Peter Jäger, a German arachnologist and Head of Arachnology at the Senckenberg Research Institute and Natural History Museum in Frankfurt, Germany, discovered a new species of huntsman spiders in 2020, which he named Thunberga greta.
The Thunberga greta belongs to a wider genus of four huntsman spiders from Madagascar that Dr. Jaeger has named Thunberga.
The three other spiders were previously known to science, but have been reclassified into the genus.
The Thunberga genus consists of the following species: T. greta, T. malagassa, T. nossibeensis and T. septifera.

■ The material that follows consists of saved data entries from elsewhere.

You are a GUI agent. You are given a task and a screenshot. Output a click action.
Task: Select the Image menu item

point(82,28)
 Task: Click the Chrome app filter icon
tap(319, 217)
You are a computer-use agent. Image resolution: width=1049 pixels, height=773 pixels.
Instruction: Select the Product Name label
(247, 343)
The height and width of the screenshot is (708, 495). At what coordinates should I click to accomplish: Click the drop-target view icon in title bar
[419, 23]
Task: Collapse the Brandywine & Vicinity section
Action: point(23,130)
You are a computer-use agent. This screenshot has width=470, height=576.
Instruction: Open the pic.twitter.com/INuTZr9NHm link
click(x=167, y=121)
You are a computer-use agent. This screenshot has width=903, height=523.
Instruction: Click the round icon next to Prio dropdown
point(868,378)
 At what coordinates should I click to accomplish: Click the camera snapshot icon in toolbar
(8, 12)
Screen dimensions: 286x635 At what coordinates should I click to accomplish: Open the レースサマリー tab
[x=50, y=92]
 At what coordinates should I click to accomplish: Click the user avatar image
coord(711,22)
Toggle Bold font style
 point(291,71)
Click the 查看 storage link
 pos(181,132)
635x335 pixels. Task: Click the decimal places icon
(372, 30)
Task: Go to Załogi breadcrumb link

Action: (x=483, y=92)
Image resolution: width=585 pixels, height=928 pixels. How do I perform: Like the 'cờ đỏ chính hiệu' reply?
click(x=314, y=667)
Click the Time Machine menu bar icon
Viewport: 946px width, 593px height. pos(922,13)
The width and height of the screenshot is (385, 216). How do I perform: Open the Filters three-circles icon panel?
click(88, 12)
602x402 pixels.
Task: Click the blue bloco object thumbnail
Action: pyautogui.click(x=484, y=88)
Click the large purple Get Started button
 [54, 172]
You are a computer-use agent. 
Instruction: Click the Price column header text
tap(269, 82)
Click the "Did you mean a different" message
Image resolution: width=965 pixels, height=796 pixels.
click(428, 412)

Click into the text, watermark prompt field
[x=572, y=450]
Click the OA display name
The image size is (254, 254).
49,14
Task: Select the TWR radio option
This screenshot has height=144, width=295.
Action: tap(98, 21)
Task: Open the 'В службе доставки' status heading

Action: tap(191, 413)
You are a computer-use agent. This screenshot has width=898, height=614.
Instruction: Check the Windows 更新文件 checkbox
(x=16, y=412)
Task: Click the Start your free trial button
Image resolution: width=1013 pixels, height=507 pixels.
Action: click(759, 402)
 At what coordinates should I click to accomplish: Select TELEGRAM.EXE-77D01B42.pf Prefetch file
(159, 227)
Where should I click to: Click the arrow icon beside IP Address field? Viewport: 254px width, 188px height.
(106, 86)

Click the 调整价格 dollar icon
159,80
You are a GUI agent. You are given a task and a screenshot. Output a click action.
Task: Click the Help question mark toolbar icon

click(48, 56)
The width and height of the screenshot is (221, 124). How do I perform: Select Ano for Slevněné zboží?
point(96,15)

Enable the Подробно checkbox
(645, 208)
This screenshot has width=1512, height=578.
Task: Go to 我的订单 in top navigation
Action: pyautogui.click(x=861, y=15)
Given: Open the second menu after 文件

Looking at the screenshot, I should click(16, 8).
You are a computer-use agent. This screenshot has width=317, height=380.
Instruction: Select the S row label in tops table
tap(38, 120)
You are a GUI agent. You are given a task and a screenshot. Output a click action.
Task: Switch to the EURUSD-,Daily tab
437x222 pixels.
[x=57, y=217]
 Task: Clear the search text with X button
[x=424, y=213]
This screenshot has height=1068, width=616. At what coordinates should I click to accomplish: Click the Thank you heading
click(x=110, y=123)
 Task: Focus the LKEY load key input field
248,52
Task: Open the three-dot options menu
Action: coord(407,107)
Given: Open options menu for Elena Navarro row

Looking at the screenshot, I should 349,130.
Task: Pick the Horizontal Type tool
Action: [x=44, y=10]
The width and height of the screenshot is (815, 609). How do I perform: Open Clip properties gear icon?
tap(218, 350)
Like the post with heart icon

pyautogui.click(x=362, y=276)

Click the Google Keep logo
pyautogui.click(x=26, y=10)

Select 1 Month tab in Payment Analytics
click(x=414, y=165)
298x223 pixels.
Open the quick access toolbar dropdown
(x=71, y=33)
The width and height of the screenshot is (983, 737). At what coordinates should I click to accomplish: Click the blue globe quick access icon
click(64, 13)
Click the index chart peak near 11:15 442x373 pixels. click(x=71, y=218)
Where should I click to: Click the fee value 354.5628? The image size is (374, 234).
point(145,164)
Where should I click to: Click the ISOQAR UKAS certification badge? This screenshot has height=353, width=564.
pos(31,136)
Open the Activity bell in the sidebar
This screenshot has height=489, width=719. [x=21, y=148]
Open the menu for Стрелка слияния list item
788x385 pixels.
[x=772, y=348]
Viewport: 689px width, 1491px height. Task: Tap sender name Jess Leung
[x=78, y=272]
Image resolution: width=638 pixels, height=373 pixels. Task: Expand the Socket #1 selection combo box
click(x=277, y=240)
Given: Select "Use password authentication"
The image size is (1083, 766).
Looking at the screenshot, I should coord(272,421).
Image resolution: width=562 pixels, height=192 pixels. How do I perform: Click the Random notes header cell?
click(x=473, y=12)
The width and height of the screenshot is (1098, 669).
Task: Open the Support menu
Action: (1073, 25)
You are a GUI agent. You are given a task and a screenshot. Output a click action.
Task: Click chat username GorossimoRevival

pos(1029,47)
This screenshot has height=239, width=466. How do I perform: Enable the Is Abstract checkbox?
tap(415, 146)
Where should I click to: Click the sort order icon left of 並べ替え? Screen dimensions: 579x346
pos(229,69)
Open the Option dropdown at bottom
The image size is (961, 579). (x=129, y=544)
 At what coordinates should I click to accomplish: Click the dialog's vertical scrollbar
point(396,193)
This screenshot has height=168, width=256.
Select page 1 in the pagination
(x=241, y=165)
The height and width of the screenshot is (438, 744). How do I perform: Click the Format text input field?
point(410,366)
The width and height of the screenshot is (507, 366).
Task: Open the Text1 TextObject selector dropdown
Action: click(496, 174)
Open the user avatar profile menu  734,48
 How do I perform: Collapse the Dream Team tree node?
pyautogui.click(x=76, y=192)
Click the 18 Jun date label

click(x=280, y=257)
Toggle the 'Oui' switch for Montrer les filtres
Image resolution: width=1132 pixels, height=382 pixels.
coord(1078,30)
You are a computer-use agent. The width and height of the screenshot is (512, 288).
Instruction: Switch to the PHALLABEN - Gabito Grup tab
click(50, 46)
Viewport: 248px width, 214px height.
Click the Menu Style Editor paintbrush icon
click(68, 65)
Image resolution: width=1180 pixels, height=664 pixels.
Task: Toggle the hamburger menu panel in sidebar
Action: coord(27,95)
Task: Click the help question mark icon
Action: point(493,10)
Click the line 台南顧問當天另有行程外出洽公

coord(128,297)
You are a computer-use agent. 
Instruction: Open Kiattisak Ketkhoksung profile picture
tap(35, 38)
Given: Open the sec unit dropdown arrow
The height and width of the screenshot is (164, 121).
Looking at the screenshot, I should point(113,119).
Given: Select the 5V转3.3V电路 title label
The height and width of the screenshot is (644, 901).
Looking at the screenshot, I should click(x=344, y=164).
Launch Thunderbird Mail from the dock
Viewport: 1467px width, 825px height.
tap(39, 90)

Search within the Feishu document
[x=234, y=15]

Thunberga nossibeensis is by far the largest within the genus and occurs, as its name indicates, on Nosy Be.
The genus is named after Greta Thunberg (2003 in Sweden), a young and courageous climate activist fighting against global warming, ignorant stakeholders and for a better future on our planet.
It can be distinguished from other genera of huntsman spiders by its different cheliceral dentition (teeth structure) and eye arrangement as well as by its uniquely dotted prosoma (back).
I have contacted Dr Jäger and according to him, this spider is either Thunberga thunberga or Thunberga malagassa (or even another not yet described species).
However, Dr. Jäger says it is impossible to make a 100% ID without investigation of the genitalia.